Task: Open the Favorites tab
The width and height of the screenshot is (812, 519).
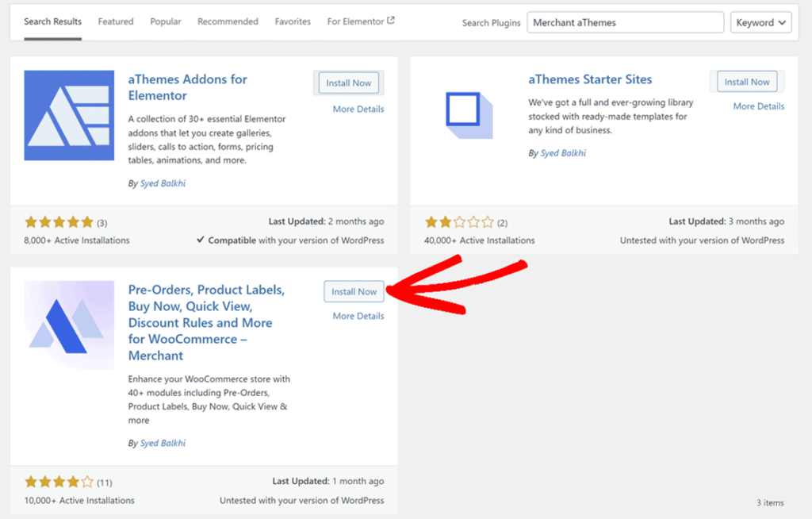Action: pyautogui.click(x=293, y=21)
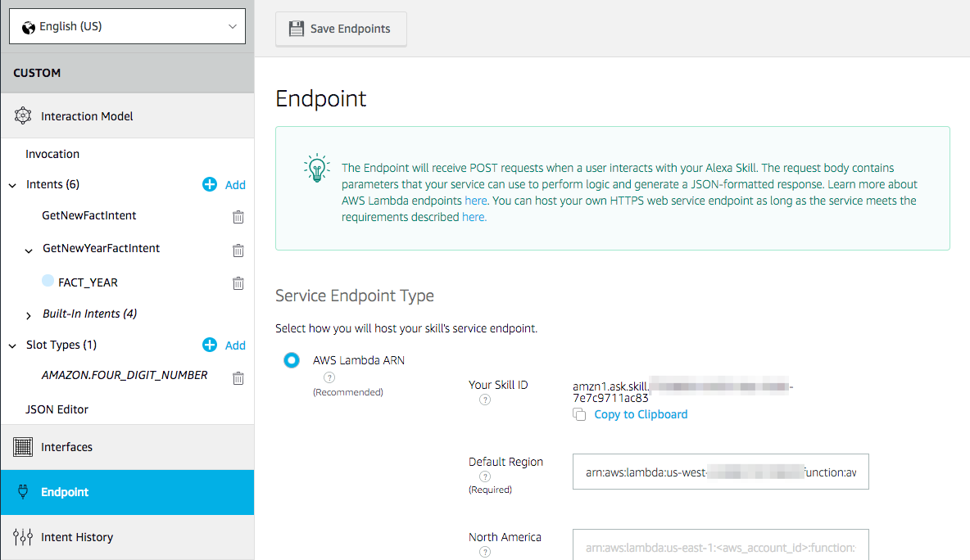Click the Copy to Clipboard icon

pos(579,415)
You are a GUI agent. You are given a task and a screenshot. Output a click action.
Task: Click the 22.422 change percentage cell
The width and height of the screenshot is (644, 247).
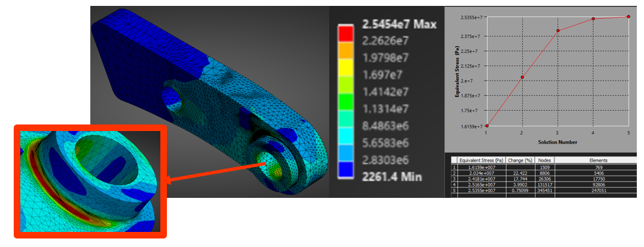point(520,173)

==

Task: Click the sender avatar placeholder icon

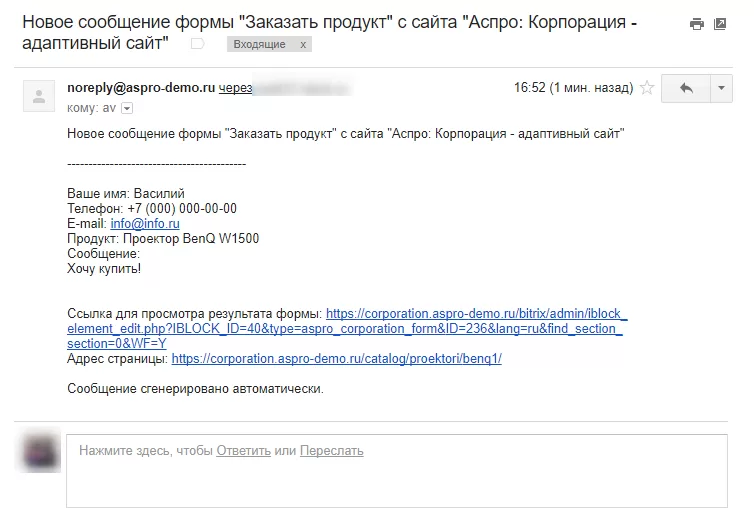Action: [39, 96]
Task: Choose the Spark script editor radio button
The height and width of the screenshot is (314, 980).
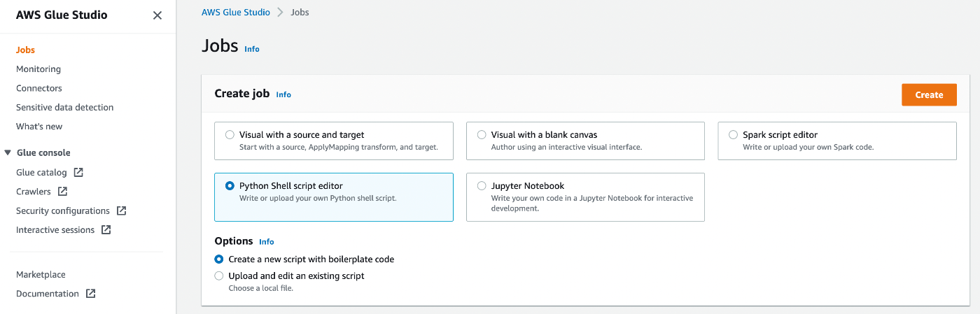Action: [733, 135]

==

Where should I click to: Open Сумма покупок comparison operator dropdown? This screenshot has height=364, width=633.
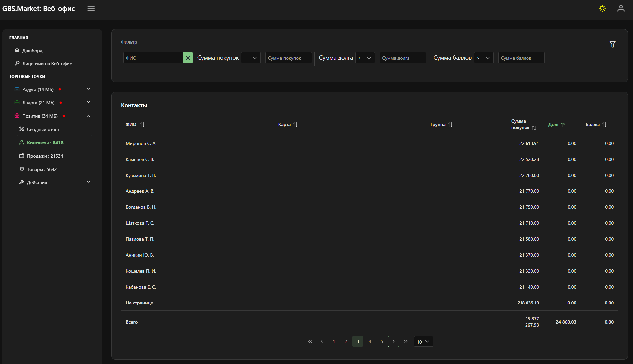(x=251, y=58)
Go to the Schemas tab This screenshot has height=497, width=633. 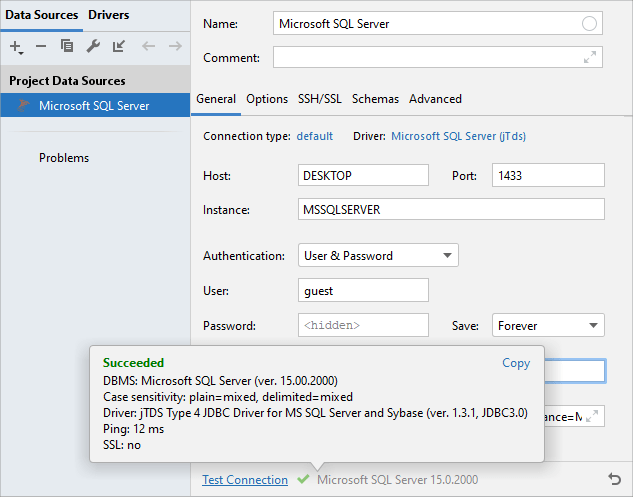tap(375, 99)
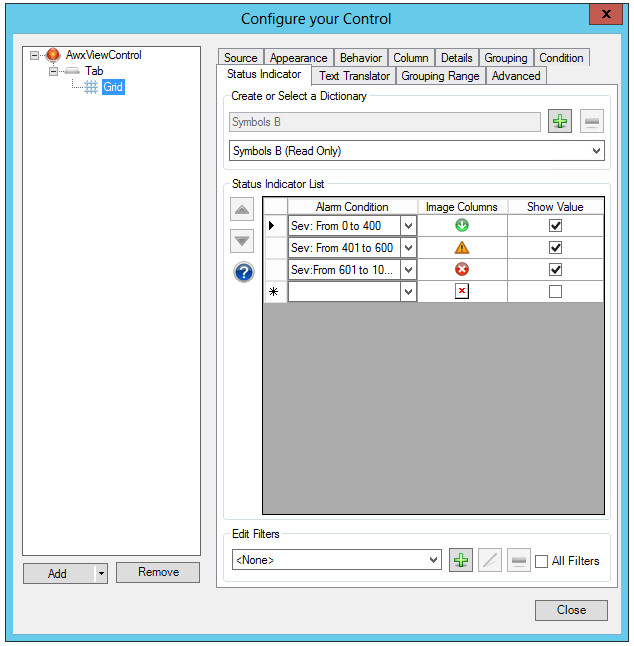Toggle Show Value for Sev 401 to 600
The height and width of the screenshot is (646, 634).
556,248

◆ ASSIGNMENT ◆
Within the material above, find the part that opens with the line containing "Task: Open the Favorites tab" and closes with the line containing "You are a GUI", and reproduce it exactly without the pictures.

◆ SOLUTION FOR THIS PROBLEM ◆
Task: Open the Favorites tab
The width and height of the screenshot is (812, 519).
Action: pyautogui.click(x=293, y=21)
Click the Copy to Clipboard icon

pos(579,415)
You are a GUI agent. You are given a task and a screenshot. Output a click action.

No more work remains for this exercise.